• Extracted data entries:
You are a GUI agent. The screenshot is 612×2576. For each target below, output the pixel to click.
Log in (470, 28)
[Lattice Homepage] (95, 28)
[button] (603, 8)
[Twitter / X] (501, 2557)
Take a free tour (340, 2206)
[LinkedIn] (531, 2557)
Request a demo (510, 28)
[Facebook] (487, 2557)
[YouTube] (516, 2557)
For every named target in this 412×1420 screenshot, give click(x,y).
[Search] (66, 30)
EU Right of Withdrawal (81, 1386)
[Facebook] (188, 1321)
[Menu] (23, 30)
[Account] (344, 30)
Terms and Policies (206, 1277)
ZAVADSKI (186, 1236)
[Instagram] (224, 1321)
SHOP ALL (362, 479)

• EXERCISE REQUIREMENTS:
Reproduce every line in the records above that contains the word "screenshot".

• EXERCISE SOLUTION:
You are a GUI agent. The screenshot is 612×2576. For each target below, output the pixel to click.
For every named target in this 412×1420 screenshot, give click(x,y).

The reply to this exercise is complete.